▶ **SOURCE PASSAGE**
The eldest son of the Sinaloa cartel chief has been freed from a US prison for cooperating with the authorities, but he remains the heir apparent to one of the world’s most powerful criminal groups

Elena Reina
Vicente Zambada
Vicente Zambada after being arrested in Mexico City in March 2009.Eduardo Verdugo (AP)

When Vicente Zambada Niebla was in prison, what he most liked to draw were superheroes. In the narrow confines of his cell in a federal prison in Chicago, the 46-year-old would draw pictures of Batman, Spider-Man and Superman like a child in a bedroom. It is hard to imagine whether the eldest son of one of the highest-ranking chiefs of the Sinaloa cartel, Ismael “El Mayo” Zambada, managed to identify more with the heroes than the villains of those movies.

▶ **ITEMS**
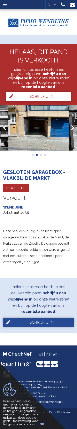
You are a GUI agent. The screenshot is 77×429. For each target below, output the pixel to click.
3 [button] (41, 155)
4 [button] (45, 155)
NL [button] (51, 4)
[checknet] (21, 354)
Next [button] (71, 128)
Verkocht (16, 188)
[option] (38, 128)
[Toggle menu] (4, 4)
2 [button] (36, 155)
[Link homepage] (38, 21)
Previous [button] (6, 128)
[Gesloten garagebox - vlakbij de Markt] (38, 128)
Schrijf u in (41, 96)
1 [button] (32, 155)
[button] (63, 4)
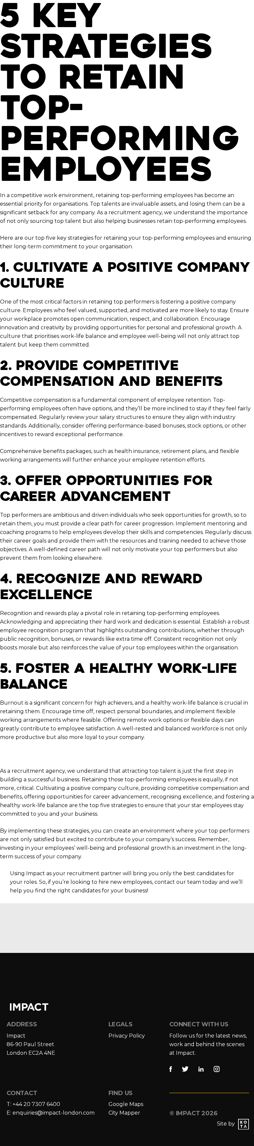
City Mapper (124, 1113)
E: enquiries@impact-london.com (51, 1113)
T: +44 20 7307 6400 (33, 1104)
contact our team (177, 882)
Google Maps (125, 1104)
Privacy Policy (126, 1036)
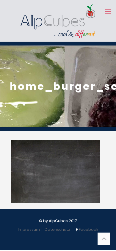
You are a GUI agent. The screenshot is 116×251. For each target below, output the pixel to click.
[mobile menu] (108, 12)
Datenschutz (57, 229)
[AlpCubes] (58, 21)
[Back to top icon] (104, 239)
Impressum (29, 229)
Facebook (88, 229)
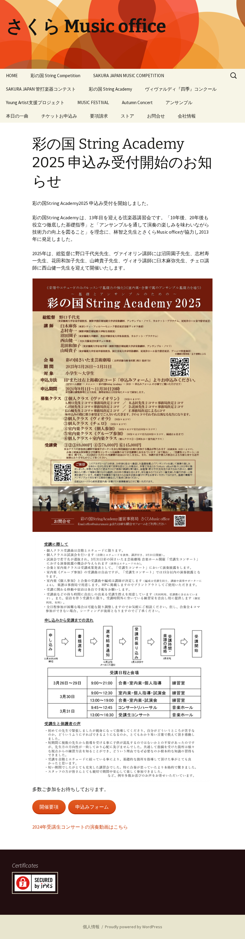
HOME (12, 75)
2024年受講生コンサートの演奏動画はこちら (80, 827)
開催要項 (49, 807)
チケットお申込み (59, 116)
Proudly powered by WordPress (133, 926)
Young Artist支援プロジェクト (35, 102)
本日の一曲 (17, 116)
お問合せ (156, 116)
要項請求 (99, 116)
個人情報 (91, 926)
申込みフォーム (92, 807)
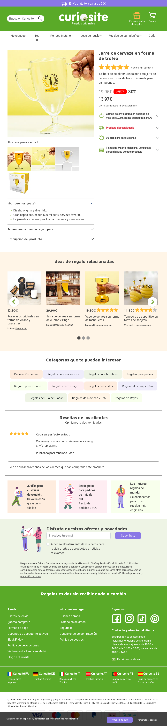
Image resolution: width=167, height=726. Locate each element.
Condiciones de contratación (78, 633)
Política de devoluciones (23, 645)
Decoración (21, 328)
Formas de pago (18, 627)
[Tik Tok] (142, 618)
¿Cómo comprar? (19, 622)
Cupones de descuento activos (28, 633)
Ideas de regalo (89, 35)
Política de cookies (72, 639)
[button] (79, 338)
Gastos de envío (18, 616)
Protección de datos (73, 622)
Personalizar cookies (147, 720)
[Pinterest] (155, 618)
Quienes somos (70, 616)
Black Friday (15, 639)
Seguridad (66, 627)
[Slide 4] (19, 185)
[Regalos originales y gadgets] (83, 16)
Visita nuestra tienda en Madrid (27, 651)
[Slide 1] (19, 160)
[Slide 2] (43, 160)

▶ **EXERCISE OBJECTIVE**
Extend the article on Vicente Zambada Niebla with a few more paragraphs, starting after its last sentence, the one asking whether he identified more with the heroes or the villains.

▶ **RESULT FOR THIS EXERCISE**
Vicentillo – a nickname he has never managed to shed despite his college graduate look and carefully manicured two-day beard and in the last photo taken during his detention – was born into the bosom of the most powerful drug cartel in the world and headed some of its biggest trafficking operations. He also ordered executions from the age of 22. He was 16 years old when the first attempt on his life was made. But what his enemies say about him is that he was a traitor, and there is no greater betrayal in the drug-trafficking underworld than working with the US Drug Enforcement Agency (DEA).

At the moment, although the US authorities have not specified his release date, Vicentillo is a free man. He is out of jail on condition that he will not travel to Mexico in the next five years and he cannot have any contact with any members of the Sinaloa cartel. Little more is known, after the authorities acknowledged the release to the television network Univisión, other than the fact that El Mayo’s son is no longer in a US federal jail. Vicentillo testified during the New York trial of drug lord Joaquín ”El Chapo” Guzmán and, as the first-born son of Zambada and a leading figure in the cartel before his arrest, he is also the main heir to one of the most powerful drug-trafficking networks in the world.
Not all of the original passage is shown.